Mao X
West China Branch of CAMS, Chengdu.
Zhongguo Yi Xue Ke Xue Yuan Xue Bao. 1994 Apr;16(2):84-92.
Molecular cytogenetic studies of 25 cases of soft tissue tumors, including 8 malignant fibrous histiocytomas (MFH), 13 rhabdomyosarcomas (RMS), 3 Ewing's sarcomas (ES) and 1 synovial sarcoma (SS), were performed. Chromosomal analysis showed that of 17 analyzable cases, 15 had chromosomal numerical and structural abnormalities. In RMS, ES and SS consistent chromosomal abnormalities, t(2;13) (q37;q14), t(11;22) (q24;q12) and t(X;18) (p11;q11), respectively, were found, and the remaining 2 had normal karyotypes. Southern blot analysis demonstrated that in 14 cases with matched normal (N) and tumor tissue (T) DNA (5 MFH, 6 RMS, 2 ES, 1 SS), RFLPs changes including loss of allele, partial gene deletion, rearrangement and amplication had occurred at 8 loci (D1S57, D2S44, MYL1-3, D2S3, D13S1, D13S30, ESD and D17S5, respectively). Among these loci, gene changes on D1S57 and D2S44 were found to be shared by MFH, RMS, ES and SS, and D17S5, D2S3 and ESD abnormalities were shared by MFH, ES and SS, as well as by MFH and RMS. These results suggest that a multilocus and multistep process may be involved in the carcinogenesis of MFH, RMS, ES and SS.

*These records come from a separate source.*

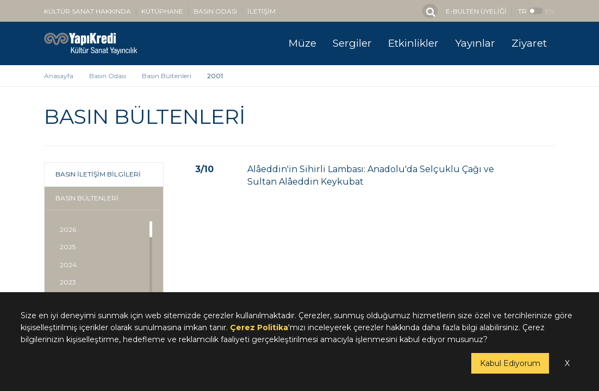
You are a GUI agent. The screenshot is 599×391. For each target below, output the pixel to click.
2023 (68, 282)
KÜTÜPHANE (162, 11)
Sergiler (352, 43)
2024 (68, 265)
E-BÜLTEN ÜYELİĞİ (476, 11)
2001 (215, 76)
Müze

对25例软组织肿瘤进行了分子细胞遗传学研究,其中包括8例恶性纤维组织细胞瘤(MFH)、13例横纹肌肉瘤(RMS)、3例尤因肉瘤(ES)和1例滑膜肉瘤(SS)。染色体分析显示,在17例可分析的病例中,15例存在染色体数目和结构异常。在RMS、ES和SS中分别发现了一致的染色体异常,即t(2;13)(q37;q14)、t(11;22)(q24;q12)和t(X;18)(p11;q11),其余2例核型正常。Southern印迹分析表明,在14例具有匹配的正常(N)和肿瘤组织(T)DNA的病例中(5例MFH、6例RMS、2例ES、1例SS),在8个位点(分别为D1S57、D2S44、MYL1 - 3、D2S3、D13S1、D13S30、ESD和D17S5)发生了限制性片段长度多态性(RFLP)变化,包括等位基因丢失、部分基因缺失、重排和扩增。在这些位点中,发现MFH、RMS、ES和SS共有D1S57和D2S44的基因变化,MFH、ES和SS以及MFH和RMS共有D17S5、D2S3和ESD异常。这些结果表明,多基因座和多步骤过程可能参与了MFH、RMS、ES和SS的致癌作用。